No more, says the filmmaker. He’s done.
“You go to make a movie and all you do is get criticized,” Lucas told Vanity Fair. “People try to make decisions about what you’re going to do before you do it. It’s not much fun. You can’t experiment. You have to do it a certain way.”
He expanded on his remarks to CBS News.
“The issue was ultimately, they looked at the stories, and they said, ‘We want to make something for the fans,’ ” Lucas said, presumably referring to Disney, which purchased Lucasfilm — including the “Star Wars” franchise — in 2012. “People don’t actually realize it’s actually a soap opera, and it’s all about family problems; it’s not about spaceships. So they decided they didn’t want to use those stories. They decided they were going to do their own thing, so I decided, ‘fine. … I’ll go my way, and I let them go their way.’ “
Lucas had little involvement in the forthcoming film, “Star Wars: The Force Awakens.”
It’s not the first time Lucas has bristled at the way his creation has become fan property. When the original trilogy was issued on DVD several years ago, he tweaked the special effects. More shockingly — at least to many fans who love the bad-boy edge of Han Solo — when “Star Wars” was released in a 1997 re-release, he changed the film to show that Greedo, not Han, shot first in the cantina scene.
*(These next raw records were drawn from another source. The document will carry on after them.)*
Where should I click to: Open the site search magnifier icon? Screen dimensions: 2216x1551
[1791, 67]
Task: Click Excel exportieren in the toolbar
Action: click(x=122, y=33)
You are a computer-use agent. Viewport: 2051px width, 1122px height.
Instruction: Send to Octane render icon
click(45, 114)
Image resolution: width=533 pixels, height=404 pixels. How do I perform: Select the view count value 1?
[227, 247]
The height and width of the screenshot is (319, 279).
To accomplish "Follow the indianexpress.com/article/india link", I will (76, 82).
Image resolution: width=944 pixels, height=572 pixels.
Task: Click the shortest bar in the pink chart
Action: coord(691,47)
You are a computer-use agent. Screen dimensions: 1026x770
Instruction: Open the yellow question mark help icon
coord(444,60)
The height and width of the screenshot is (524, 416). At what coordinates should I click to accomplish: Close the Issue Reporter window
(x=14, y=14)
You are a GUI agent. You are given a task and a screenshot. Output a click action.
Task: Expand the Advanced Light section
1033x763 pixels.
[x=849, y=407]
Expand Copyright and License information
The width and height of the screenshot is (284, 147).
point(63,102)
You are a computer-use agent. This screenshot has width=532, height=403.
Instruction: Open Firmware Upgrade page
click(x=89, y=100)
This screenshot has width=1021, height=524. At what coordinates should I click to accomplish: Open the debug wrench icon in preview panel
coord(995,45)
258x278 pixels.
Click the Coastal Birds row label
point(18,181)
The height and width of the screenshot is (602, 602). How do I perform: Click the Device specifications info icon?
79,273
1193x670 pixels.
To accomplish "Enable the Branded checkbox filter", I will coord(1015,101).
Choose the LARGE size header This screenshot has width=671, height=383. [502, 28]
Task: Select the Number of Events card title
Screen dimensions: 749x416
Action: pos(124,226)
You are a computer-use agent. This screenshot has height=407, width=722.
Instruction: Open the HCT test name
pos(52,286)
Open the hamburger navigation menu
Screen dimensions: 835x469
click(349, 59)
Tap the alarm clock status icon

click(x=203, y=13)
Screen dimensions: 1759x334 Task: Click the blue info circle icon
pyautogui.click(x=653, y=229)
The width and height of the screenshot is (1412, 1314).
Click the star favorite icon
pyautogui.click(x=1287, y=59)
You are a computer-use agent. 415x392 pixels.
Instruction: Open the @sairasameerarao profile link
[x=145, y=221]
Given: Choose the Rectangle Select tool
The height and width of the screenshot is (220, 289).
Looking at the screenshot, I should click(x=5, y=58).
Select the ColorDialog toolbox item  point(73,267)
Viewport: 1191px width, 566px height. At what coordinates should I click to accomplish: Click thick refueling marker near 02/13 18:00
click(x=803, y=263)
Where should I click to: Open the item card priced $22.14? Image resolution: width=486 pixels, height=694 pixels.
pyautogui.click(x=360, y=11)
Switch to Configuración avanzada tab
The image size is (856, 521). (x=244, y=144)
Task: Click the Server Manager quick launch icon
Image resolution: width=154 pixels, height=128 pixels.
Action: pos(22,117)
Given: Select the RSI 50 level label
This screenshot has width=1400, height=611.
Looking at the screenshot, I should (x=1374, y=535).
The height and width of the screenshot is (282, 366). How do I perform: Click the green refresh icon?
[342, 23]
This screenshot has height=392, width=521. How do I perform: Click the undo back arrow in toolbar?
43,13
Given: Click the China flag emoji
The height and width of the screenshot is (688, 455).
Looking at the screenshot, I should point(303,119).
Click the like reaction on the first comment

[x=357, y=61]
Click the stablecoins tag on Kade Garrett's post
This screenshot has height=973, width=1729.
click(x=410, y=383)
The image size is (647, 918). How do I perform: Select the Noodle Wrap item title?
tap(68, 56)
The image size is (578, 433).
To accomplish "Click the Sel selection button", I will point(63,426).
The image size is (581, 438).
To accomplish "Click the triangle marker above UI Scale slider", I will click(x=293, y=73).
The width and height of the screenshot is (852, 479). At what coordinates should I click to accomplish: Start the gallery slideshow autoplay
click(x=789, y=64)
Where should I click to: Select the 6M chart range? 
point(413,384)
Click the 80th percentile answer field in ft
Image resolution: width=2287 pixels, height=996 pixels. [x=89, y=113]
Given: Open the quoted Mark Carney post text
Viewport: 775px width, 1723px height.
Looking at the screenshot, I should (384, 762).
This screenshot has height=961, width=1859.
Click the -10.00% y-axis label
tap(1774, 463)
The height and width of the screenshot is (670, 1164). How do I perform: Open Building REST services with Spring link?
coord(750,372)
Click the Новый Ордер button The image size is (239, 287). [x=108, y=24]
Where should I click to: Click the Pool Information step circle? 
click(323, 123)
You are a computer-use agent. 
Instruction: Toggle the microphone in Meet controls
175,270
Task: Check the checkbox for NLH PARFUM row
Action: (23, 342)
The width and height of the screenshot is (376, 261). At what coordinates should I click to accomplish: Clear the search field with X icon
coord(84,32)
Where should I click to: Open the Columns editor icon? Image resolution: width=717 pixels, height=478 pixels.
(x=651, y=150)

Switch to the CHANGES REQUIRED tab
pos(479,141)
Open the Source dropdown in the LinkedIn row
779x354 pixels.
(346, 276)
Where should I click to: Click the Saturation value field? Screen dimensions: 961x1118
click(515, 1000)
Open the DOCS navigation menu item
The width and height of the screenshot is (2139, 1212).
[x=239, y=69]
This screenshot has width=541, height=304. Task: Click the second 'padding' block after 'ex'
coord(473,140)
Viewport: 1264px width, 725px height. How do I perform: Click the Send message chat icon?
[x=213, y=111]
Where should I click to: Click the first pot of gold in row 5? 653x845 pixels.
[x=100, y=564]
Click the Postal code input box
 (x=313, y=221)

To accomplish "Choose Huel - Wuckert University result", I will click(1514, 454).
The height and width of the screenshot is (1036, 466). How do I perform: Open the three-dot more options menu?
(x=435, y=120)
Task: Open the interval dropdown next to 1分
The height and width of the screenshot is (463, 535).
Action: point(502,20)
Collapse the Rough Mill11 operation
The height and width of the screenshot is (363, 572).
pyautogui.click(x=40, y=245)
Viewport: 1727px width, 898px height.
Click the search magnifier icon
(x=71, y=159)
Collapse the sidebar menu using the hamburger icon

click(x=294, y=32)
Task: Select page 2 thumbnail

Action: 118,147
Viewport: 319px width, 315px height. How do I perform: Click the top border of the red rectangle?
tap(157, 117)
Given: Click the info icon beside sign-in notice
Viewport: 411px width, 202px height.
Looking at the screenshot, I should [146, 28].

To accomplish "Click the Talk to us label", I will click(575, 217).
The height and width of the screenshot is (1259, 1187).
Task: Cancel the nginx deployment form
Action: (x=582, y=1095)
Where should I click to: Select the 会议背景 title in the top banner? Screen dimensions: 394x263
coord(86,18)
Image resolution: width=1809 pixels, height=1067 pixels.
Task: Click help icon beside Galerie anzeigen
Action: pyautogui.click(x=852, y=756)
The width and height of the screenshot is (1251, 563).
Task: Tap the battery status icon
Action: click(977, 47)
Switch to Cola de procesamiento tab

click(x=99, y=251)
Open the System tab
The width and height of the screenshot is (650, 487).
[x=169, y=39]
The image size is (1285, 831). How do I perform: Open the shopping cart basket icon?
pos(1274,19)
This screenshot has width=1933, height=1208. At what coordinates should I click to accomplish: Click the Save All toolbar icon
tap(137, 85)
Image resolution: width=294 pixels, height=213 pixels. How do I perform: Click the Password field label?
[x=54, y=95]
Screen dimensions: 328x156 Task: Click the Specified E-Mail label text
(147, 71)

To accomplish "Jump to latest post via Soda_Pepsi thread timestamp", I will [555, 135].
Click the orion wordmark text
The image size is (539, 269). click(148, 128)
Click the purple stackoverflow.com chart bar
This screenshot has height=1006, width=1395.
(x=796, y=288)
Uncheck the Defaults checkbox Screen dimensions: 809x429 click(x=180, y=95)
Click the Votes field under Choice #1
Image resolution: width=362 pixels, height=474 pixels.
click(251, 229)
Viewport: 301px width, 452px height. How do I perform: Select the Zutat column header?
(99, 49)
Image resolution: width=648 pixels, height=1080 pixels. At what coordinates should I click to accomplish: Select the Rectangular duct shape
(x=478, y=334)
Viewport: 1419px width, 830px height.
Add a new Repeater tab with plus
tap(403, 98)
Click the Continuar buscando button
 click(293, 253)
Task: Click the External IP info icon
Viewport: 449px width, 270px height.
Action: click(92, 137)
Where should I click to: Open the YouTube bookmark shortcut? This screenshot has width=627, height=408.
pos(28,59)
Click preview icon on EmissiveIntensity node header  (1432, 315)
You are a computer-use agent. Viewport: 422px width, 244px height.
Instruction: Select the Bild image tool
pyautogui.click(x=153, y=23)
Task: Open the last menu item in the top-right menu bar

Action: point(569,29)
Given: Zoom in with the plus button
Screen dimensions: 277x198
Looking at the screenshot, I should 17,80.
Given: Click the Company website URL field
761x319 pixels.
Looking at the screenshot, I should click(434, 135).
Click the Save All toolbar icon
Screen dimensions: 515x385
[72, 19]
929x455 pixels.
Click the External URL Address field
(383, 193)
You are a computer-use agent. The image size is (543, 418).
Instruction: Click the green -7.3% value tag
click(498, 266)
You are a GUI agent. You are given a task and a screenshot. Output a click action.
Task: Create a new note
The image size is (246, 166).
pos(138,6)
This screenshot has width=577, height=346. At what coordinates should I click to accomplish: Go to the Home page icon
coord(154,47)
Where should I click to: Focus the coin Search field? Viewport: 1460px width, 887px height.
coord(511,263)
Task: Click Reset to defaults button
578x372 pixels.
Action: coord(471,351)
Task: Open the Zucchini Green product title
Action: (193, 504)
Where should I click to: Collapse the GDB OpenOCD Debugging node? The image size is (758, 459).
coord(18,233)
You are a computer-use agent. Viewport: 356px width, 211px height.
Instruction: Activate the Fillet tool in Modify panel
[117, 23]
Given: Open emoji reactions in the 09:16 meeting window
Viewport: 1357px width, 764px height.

Certainly, Lucas is comfortable enough to do what he wants. The director who started out idolizing Akira Kurosawa, wrote an early treatment of Francis Ford Coppola’s “Apocalypse Now” and made his first film, “THX 1138,” about dehumanization can go back to his experimental side. The catch, he told Vanity Fair, is that nobody wants to see experimental films these days.
He says he plans to direct movies, “but not movies that will be shown anywhere.”
And “Star Wars”? Well, perhaps his response to one Vanity Fair question sums everything up.
Asked whether he could be any character in “Star Wars,” he first noted that he liked all the characters and then didn’t hesitate.
“Jar Jar Binks,” he said — the character most widely reviled by “Star Wars” fans.
“The Force Awakens” opens December 18.